A simple routine works well:
- assign an owner for each high-impact topic
- add a review date inside the document or in your content tracker
- reindex after approved changes, not before
- test real user questions and save weak answers for review
Testing matters more than it seems. After reindexing, ask the assistant the same questions customers and staff ask every week. Look for answers that sound confident but miss limits, dates, exceptions, or newer policy wording.
Keep a small log of weak answers. You do not need a huge dashboard at first. A shared sheet with the question, the bad answer, the page it used, and the fix is enough to spot patterns such as missing context, bad chunking, or a source page that still says two different things.
If the assistant still struggles after cleanup, the issue may sit in retrieval settings, document structure, or the wider AI rollout rather than the content alone.
If you need a second set of eyes, Oleg Sotnikov at oleg.is does this kind of review as a Fractional CTO and startup advisor. That can help when the content looks clean on paper, but the assistant still gives shaky answers in production.
Frequently Asked Questions
Why should I clean the knowledge base before changing prompts or models?
Clean the source first. If your docs disagree or repeat old rules, the assistant will pull the wrong page and answer with confidence no matter how you tune the prompt.
What should I review first?
Start with an inventory of every source the assistant can read. Include help articles, PDFs, FAQs, SOPs, shared docs, chat notes, and anything connected through search or sync.
How do I find duplicates when the titles look different?
Group pages by topic, not by title. Then open likely matches side by side and compare the intro, steps, dates, and screenshots to see where the same answer appears twice with small drift.
How can I tell if a page is stale?
Treat a page as stale when the product names, screenshots, steps, or policy terms no longer match current work. An old last-updated date is a clue, but outdated instructions matter more.
Should I delete old pages or just archive them?
Keep history, but move it out of the live retrieval set if it no longer describes current rules.

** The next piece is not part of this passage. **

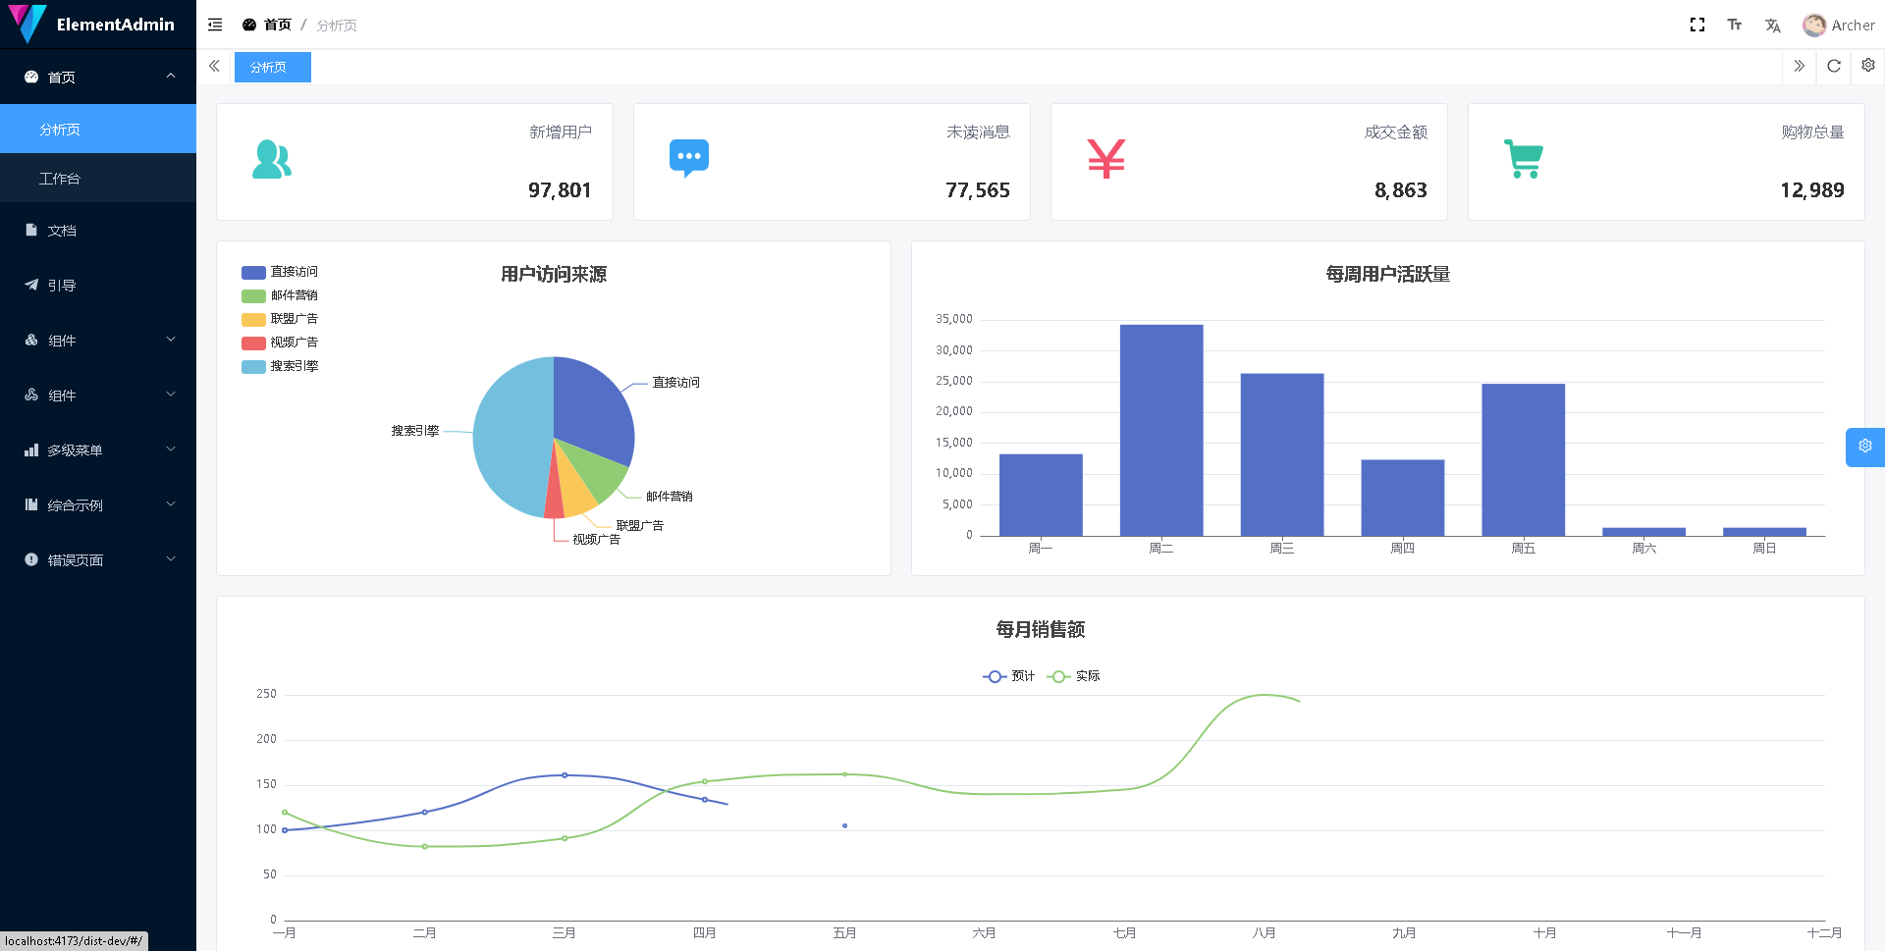Screen dimensions: 1885x951
Task: Enter fullscreen mode from the header
Action: [x=1697, y=25]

People may still need old incident notes or migration docs, but the assistant should not quote them as current guidance.
What is the best way to fix policy conflicts?

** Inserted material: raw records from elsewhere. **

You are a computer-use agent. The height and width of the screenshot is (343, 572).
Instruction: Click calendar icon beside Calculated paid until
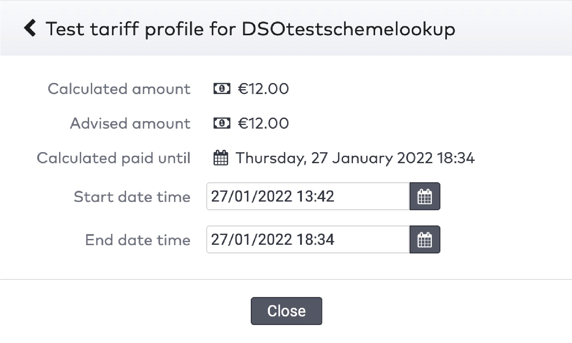[x=221, y=158]
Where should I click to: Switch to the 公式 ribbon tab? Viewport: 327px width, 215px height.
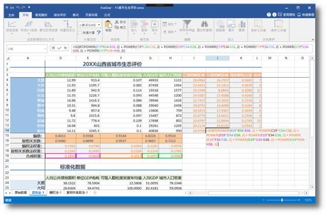pyautogui.click(x=107, y=15)
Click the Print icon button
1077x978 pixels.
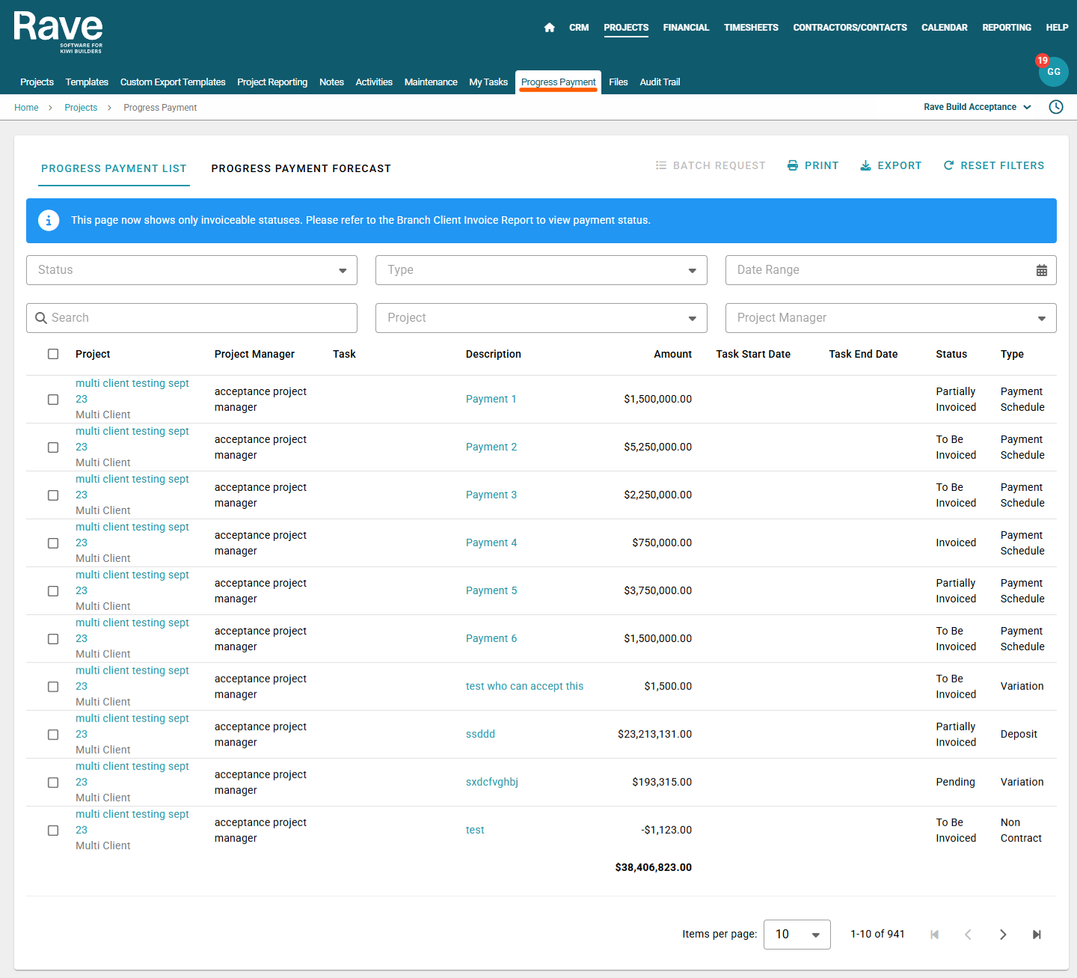813,165
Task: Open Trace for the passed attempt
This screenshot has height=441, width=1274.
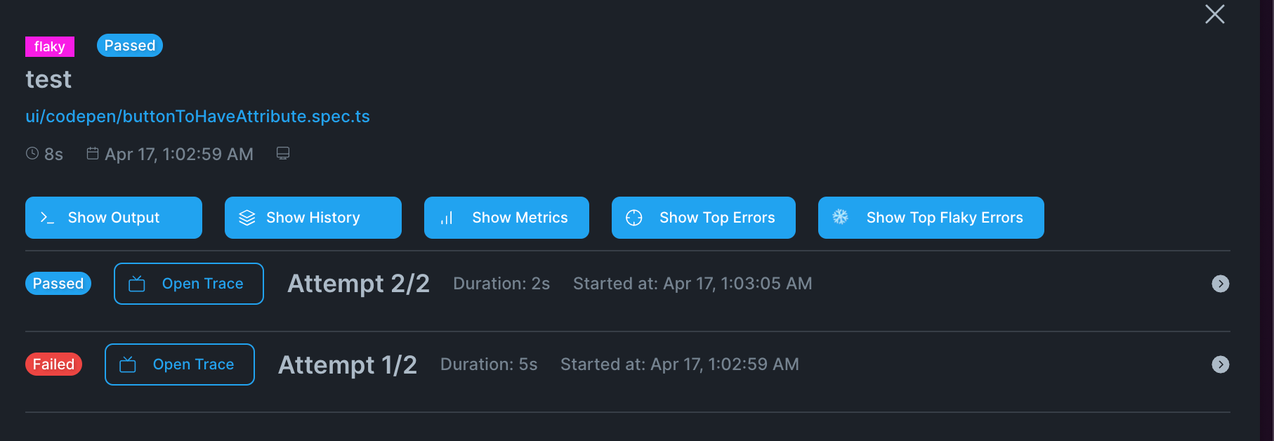Action: 189,284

Pull every version of the rule into one document and put the exact wording side by side. Then ask the policy owner to choose the current rule, rewrite it clearly, and remove every page that still says something else.
Should internal notes stay in the same index as customer docs?
No. Internal notes often include shortcuts, exceptions, or temporary advice that makes sense for staff but sounds wrong when the assistant says it to customers.
When should I reindex the content?
Wait until you finish one full cleanup round. If you reindex in the middle, the assistant can still pull half-fixed content and mix old claims with the new version.
How do I test the assistant after cleanup?
Ask real support questions in different wording, not just the easy version once. Check each answer against the approved source and look for mixed dates, missing limits, or old policy language.
What if the assistant still gives bad answers after the cleanup?
Then the issue may sit in retrieval settings, chunking, document structure, or the wider AI setup. That is a good time to bring in an experienced reviewer who can trace where the answer went wrong.